Return the data below, unchanged.

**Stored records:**
◇ ◇ ◇ ◇

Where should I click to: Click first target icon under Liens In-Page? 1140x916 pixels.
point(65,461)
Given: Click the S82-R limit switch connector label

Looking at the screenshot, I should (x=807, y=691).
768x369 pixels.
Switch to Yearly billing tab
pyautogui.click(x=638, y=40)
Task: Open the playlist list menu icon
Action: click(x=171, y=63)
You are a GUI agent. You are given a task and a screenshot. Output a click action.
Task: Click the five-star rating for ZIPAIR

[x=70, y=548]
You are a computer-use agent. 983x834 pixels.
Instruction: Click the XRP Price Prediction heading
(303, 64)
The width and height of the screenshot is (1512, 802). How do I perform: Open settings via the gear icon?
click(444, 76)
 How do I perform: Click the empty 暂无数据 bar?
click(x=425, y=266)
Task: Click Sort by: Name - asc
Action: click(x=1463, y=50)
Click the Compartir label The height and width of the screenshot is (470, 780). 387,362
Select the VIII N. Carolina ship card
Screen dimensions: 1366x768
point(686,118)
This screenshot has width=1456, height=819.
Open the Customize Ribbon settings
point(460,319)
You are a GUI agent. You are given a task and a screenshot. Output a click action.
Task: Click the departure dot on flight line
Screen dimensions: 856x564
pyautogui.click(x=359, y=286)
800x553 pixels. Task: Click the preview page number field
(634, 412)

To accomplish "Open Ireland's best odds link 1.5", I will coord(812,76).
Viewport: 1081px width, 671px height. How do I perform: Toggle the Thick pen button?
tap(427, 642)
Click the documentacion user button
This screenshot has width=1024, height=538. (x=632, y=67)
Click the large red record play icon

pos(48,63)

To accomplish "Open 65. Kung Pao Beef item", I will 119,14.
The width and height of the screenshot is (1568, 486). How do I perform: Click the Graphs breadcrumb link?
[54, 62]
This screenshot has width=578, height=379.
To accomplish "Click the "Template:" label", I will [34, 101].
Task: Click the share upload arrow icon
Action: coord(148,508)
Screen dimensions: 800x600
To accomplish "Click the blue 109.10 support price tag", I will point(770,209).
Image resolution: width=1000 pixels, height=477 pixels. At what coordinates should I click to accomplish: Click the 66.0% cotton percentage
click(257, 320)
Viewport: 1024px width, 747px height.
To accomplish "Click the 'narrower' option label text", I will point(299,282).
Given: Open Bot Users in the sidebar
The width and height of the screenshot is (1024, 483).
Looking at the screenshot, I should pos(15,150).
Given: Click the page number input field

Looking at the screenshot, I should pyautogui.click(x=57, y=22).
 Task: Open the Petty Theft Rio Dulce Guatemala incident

◇ ◇ ◇ ◇

**Your solution:**
Where should I click to: Click first target icon under Liens In-Page? 1140x916 pixels.
point(65,461)
Given: Click the S82-R limit switch connector label

Looking at the screenshot, I should (x=807, y=691).
768x369 pixels.
Switch to Yearly billing tab
pyautogui.click(x=638, y=40)
Task: Open the playlist list menu icon
Action: click(x=171, y=63)
You are a GUI agent. You are given a task and a screenshot. Output a click action.
Task: Click the five-star rating for ZIPAIR

[x=70, y=548]
You are a computer-use agent. 983x834 pixels.
Instruction: Click the XRP Price Prediction heading
(303, 64)
The width and height of the screenshot is (1512, 802). How do I perform: Open settings via the gear icon?
click(444, 76)
 How do I perform: Click the empty 暂无数据 bar?
click(x=425, y=266)
Task: Click Sort by: Name - asc
Action: click(x=1463, y=50)
Click the Compartir label The height and width of the screenshot is (470, 780). 387,362
Select the VIII N. Carolina ship card
Screen dimensions: 1366x768
point(686,118)
This screenshot has width=1456, height=819.
Open the Customize Ribbon settings
point(460,319)
You are a GUI agent. You are given a task and a screenshot. Output a click action.
Task: Click the departure dot on flight line
Screen dimensions: 856x564
pyautogui.click(x=359, y=286)
800x553 pixels. Task: Click the preview page number field
(634, 412)

To accomplish "Open Ireland's best odds link 1.5", I will coord(812,76).
Viewport: 1081px width, 671px height. How do I perform: Toggle the Thick pen button?
tap(427, 642)
Click the documentacion user button
This screenshot has width=1024, height=538. (x=632, y=67)
Click the large red record play icon

pos(48,63)

To accomplish "Open 65. Kung Pao Beef item", I will 119,14.
The width and height of the screenshot is (1568, 486). How do I perform: Click the Graphs breadcrumb link?
[54, 62]
This screenshot has width=578, height=379.
To accomplish "Click the "Template:" label", I will [34, 101].
Task: Click the share upload arrow icon
Action: coord(148,508)
Screen dimensions: 800x600
To accomplish "Click the blue 109.10 support price tag", I will point(770,209).
Image resolution: width=1000 pixels, height=477 pixels. At what coordinates should I click to accomplish: Click the 66.0% cotton percentage
click(257, 320)
Viewport: 1024px width, 747px height.
To accomplish "Click the 'narrower' option label text", I will point(299,282).
Given: Open Bot Users in the sidebar
The width and height of the screenshot is (1024, 483).
Looking at the screenshot, I should pos(15,150).
Given: Click the page number input field

Looking at the screenshot, I should pyautogui.click(x=57, y=22).
 Task: Open the Petty Theft Rio Dulce Guatemala incident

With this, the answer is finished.